[Saved data entries]
☆ ☆ ☆ ☆ ☆

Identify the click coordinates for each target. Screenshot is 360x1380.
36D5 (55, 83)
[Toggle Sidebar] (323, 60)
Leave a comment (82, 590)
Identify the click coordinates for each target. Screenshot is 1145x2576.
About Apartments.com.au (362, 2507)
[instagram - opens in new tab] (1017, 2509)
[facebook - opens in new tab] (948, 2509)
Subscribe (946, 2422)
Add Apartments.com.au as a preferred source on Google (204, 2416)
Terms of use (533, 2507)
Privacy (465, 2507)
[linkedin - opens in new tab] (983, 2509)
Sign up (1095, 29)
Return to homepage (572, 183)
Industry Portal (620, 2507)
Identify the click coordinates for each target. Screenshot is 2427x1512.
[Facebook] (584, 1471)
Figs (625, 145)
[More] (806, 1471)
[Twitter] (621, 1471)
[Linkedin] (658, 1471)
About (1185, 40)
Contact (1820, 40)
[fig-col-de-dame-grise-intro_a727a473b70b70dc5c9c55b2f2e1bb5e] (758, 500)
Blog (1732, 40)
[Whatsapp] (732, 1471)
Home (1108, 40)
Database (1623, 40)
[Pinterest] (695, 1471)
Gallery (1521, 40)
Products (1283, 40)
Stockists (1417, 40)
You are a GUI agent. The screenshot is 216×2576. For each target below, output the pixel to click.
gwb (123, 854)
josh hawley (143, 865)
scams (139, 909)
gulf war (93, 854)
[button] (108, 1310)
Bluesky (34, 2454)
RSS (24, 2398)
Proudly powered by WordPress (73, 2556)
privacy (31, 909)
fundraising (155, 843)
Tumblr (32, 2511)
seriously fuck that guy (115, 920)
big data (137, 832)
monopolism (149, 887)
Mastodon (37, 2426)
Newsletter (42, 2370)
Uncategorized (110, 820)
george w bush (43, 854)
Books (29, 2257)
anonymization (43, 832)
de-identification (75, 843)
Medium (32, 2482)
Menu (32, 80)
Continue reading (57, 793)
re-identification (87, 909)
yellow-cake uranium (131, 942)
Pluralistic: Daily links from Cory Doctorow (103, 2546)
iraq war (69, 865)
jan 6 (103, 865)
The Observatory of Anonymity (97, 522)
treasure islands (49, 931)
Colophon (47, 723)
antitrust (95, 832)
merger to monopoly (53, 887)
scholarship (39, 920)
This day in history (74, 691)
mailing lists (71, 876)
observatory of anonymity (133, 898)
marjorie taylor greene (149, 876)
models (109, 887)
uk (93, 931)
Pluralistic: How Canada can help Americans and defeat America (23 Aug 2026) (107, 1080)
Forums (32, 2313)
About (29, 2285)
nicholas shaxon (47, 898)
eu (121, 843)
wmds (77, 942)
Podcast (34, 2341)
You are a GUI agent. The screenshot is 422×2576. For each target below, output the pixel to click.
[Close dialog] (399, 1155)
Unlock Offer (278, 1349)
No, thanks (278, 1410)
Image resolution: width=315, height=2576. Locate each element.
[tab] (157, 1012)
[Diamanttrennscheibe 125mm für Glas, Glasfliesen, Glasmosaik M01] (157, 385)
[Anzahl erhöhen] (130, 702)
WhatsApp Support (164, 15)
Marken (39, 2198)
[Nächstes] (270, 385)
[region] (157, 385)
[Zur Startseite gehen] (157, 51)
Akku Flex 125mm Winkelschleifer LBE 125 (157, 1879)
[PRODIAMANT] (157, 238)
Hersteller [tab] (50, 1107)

☆ ☆ ☆ ☆ ☆

__Your objective__. Nothing in the records should differ from the original when you retype them.

__Output for this task__.
Identify the click coordinates for each target. Screenshot is 360x1380.
36D5 (55, 83)
[Toggle Sidebar] (323, 60)
Leave a comment (82, 590)
Identify the click coordinates for each target. Screenshot is 1145x2576.
About Apartments.com.au (362, 2507)
[instagram - opens in new tab] (1017, 2509)
[facebook - opens in new tab] (948, 2509)
Subscribe (946, 2422)
Add Apartments.com.au as a preferred source on Google (204, 2416)
Terms of use (533, 2507)
Privacy (465, 2507)
[linkedin - opens in new tab] (983, 2509)
Sign up (1095, 29)
Return to homepage (572, 183)
Industry Portal (620, 2507)
Identify the click coordinates for each target. Screenshot is 2427x1512.
[Facebook] (584, 1471)
Figs (625, 145)
[More] (806, 1471)
[Twitter] (621, 1471)
[Linkedin] (658, 1471)
About (1185, 40)
Contact (1820, 40)
[fig-col-de-dame-grise-intro_a727a473b70b70dc5c9c55b2f2e1bb5e] (758, 500)
Blog (1732, 40)
[Whatsapp] (732, 1471)
Home (1108, 40)
Database (1623, 40)
[Pinterest] (695, 1471)
Gallery (1521, 40)
Products (1283, 40)
Stockists (1417, 40)
You are a GUI agent. The screenshot is 216×2576. For each target below, output the pixel to click.
gwb (123, 854)
josh hawley (143, 865)
scams (139, 909)
gulf war (93, 854)
[button] (108, 1310)
Bluesky (34, 2454)
RSS (24, 2398)
Proudly powered by WordPress (73, 2556)
privacy (31, 909)
fundraising (155, 843)
Tumblr (32, 2511)
seriously fuck that guy (115, 920)
big data (137, 832)
monopolism (149, 887)
Mastodon (37, 2426)
Newsletter (42, 2370)
Uncategorized (110, 820)
george w bush (43, 854)
Books (29, 2257)
anonymization (43, 832)
de-identification (75, 843)
Medium (32, 2482)
Menu (32, 80)
Continue reading (57, 793)
re-identification (87, 909)
yellow-cake uranium (131, 942)
Pluralistic: Daily links from Cory Doctorow (103, 2546)
iraq war (69, 865)
jan 6 (103, 865)
The Observatory of Anonymity (97, 522)
treasure islands (49, 931)
Colophon (47, 723)
antitrust (95, 832)
merger to monopoly (53, 887)
scholarship (39, 920)
This day in history (74, 691)
mailing lists (71, 876)
observatory of anonymity (133, 898)
marjorie taylor greene (149, 876)
models (109, 887)
uk (93, 931)
Pluralistic: How Canada can help Americans and defeat America (23 Aug 2026) (107, 1080)
Forums (32, 2313)
About (29, 2285)
nicholas shaxon (47, 898)
eu (121, 843)
wmds (77, 942)
Podcast (34, 2341)
You are a GUI agent. The screenshot is 422×2576. For each target below, output the pixel to click.
[Close dialog] (399, 1155)
Unlock Offer (278, 1349)
No, thanks (278, 1410)
Image resolution: width=315, height=2576. Locate each element.
[tab] (157, 1012)
[Diamanttrennscheibe 125mm für Glas, Glasfliesen, Glasmosaik M01] (157, 385)
[Anzahl erhöhen] (130, 702)
WhatsApp Support (164, 15)
Marken (39, 2198)
[Nächstes] (270, 385)
[region] (157, 385)
[Zur Startseite gehen] (157, 51)
Akku Flex 125mm Winkelschleifer LBE 125 (157, 1879)
[PRODIAMANT] (157, 238)
Hersteller [tab] (50, 1107)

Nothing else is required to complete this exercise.